Jill Clayburgh, who embodied hopeful and determined women in such ’70s and ’80s movies as An Unmarried Woman, Starting Over and It’s My Turn, died at her Connecticut home on Friday from chronic leukemia, a disease she quietly battled for 21 years, her husband, playwright David Rabe, told The New York Times. She was 66.
Earlier this week, the couple’s daughter, actress Lily Rabe, took a temporary leave of absence from the Broadway show in which she is about to open, Shakespeare’s A Merchant of Venice, starring Al Pacino. A spokesperson for the show said only that it was a private family matter that caused Rabe to take leave.

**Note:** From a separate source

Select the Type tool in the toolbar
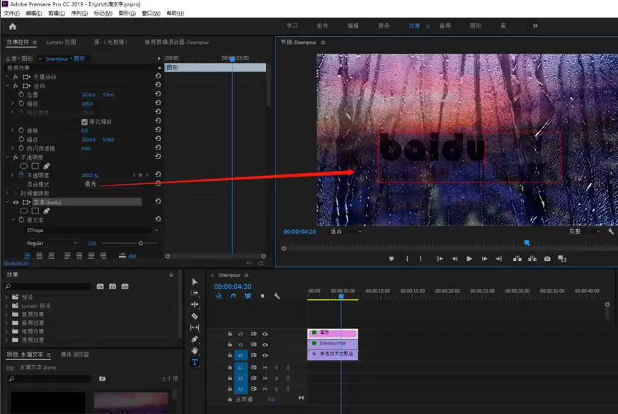 (x=195, y=360)
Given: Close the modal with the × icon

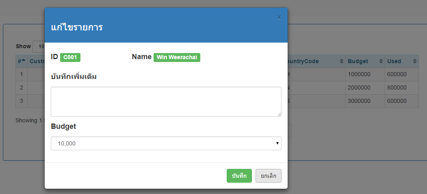Looking at the screenshot, I should [x=279, y=17].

Besides her movie roles, Clayburgh was also highly visible on TV, on Law & Order, The Practice and Nip/Tuck, as well as an ongoing role as mother Jeannie on Ally McBeal.
Nominated for an Oscar for 1978’s An Unmarried Woman, which was arguably her best screen role, Clayburgh played a vulnerable-but-courageous abandoned wife on Manhattan’s Upper East Side who finds her independence when she has an affair with a sexy artist (Alan Bates), with her character learning by the fade-out that being on her own is just fine.
The only daughter of a wealthy book-cloth manufacturer and an actress turned assistant to legendary theatrical producer David Merrick, Clayburgh grew up a poor-little-rich-girl on Manhattan’s East Side. Her grandmother, Alma Clayburgh, was a prominent socialite and opera singer.
“I was very assertive as a child, verging on violence and self-destructiveness. Once I threw this short little boy down the stairs,” Clayburgh told PEOPLE in 1979. “It was a kind of need for power at a young age that masks insecurity.”
First Theater, Then TV and Movies
She got hooked on theater when a Sarah Lawrence College classmate talked her into summer stock one vacation. Then came a student film with other future lights: Brian De Palma as director and Robert De Niro as costar.
After her 1966 graduation, Clayburgh headed for Boston, where she joined the Charles Playhouse and met and began a five-year relationship with Al Pacino, who was appearing in the company’s production of America Hurrah. Their struggles were cushioned slightly by Clayburgh’s $200-a-month trust fund, and they soon made the move to a mice-infested walk-up in New York.
She was cast as Grace Bolton on the CBS soap Search for Tomorrow, but she mainly toiled Off-Broadway for $56 a week as Pacino’s movie career began to take off. “Thank God we broke up!” Clayburgh later said, though she and Pacino remained friends. “We were all wrong for each other.”
It was an unsuccessful audition for Rabe’s 1973 In the Boom Boom Room that changed her luck. When the part went to Madeline Kahn, Clayburgh headed for L.A., and just when she was ready to chuck it all for graduate study in social work, she won an Emmy nomination for her portrayal of a hooker in the 1975 TV dramatization of Gail Sheehy’s Hustling, followed by the 1977 big-screen sleeper hit Silver Streak with Gene Wilder and Richard Pryor.
She and Rabe married in 1978. When asked why, Clayburgh told PEOPLE: “So people would stop asking me about my personal life. If you’re married, they just assume you’re happy.”
Besides David and Lily Rabe, Clayburgh is also survived by a son, Michael; a stepson, Jason; and a brother, James.